The research team collected electronic data from 1997–2013, identifying 3,932 EVAR patients, of whom 32 (0.8%) developed aortoenteric fistulae following surgery at a median time of 18.5 months post-EVAR.
The data indicated that there was an increased risk of aortoenteric fistulae if EVAR was initially indicated for pseudoaneurysm (35% vs. 5% in the global cohort, p<0.0001). Kahlberg suggested that this could be due to pre-existing subclinical infections or aortoenteric fistulae, the saccular shape of pseudoaneurysms or the mechanical stress of an EVAR procedure. Emergency EVARs were also shown to carry a higher risk of an eventual aortoenteric fistula (22% vs. 8% in the global cohort, p=0.01), possibly due to periaortic haematoma or compression, or an increased inflammatory response in emergency procedures.
Melena (observed in 66% of patients) and fever (observed in 63% of patients) were the two most frequent symptoms of post-EVAR aortoenteric fistula, and Kahlberg reported a relatively low rate of shock (19% of patients), suggesting that this may be a result of the protecting role of the stent graft against free bleeding.
In terms of treatment methods, Kahlberg et al found that conservative treatment of post-EVAR aortoenteric fistula initially resulted in a higher survival rate than conventional treatment, although there was a risk of recurrence and death at longer follow-up. Five patients were treated conservatively, of which two (40%) died at seven and 15 months respectively, while the remaining three were alive at a median follow-up of 12 months. The remaining 27 patients underwent aortoenteric fistula surgical treatment, with a perioperative mortality of 37% (n=10). No additional aortic-related death was recorded in operated patients at a median follow-up of 28 months.

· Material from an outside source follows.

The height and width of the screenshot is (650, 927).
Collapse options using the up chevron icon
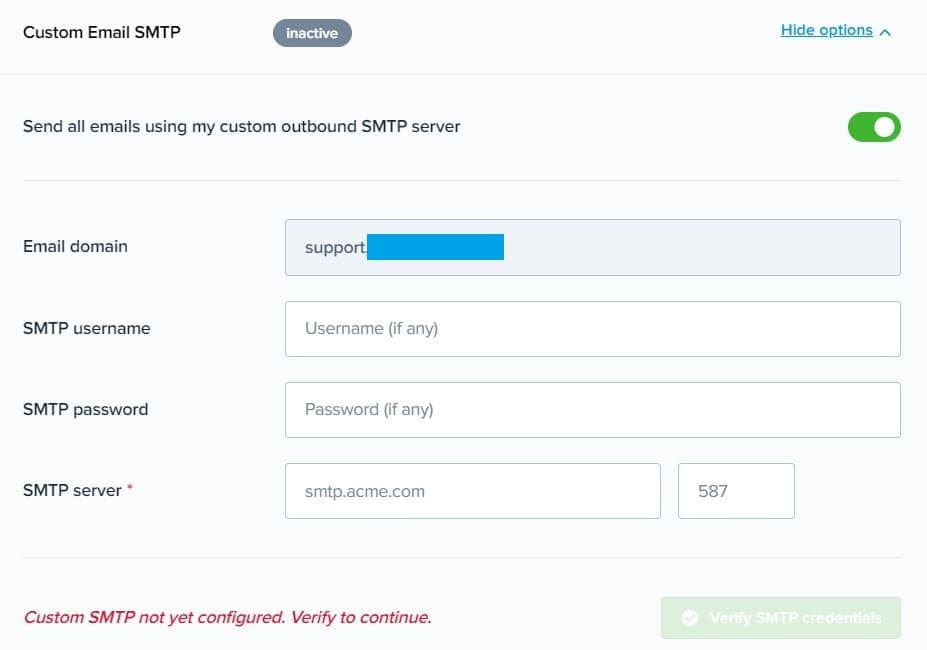tap(885, 32)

In comparing different imaging modalities, the researchers found that computed tomography was the most reliable imaging technique, producing a 100% (27) positive predictive value after scanning 27 patients. Endoscopy was “not always useful”, with a positive predictive value in 76% (16) of the 21 patients scanned, while FDG positron emission tomography was “highly sensitive, but not specific” (positive predictive value of 100% in the 10 patients scanned).
Kahlberg closed by telling delegates that the data suggested that aortoenteric fistula after EVAR is a rare complication, the risk of which is increased in the case of EVAR for pseudoaneurysm or in an emergency. Conservative treatment of aortoenteric fistulae has a “possible initial role in selected cases”. Surgical treatment produces a high rate of perioperative mortality but survival may be maintained at long-term.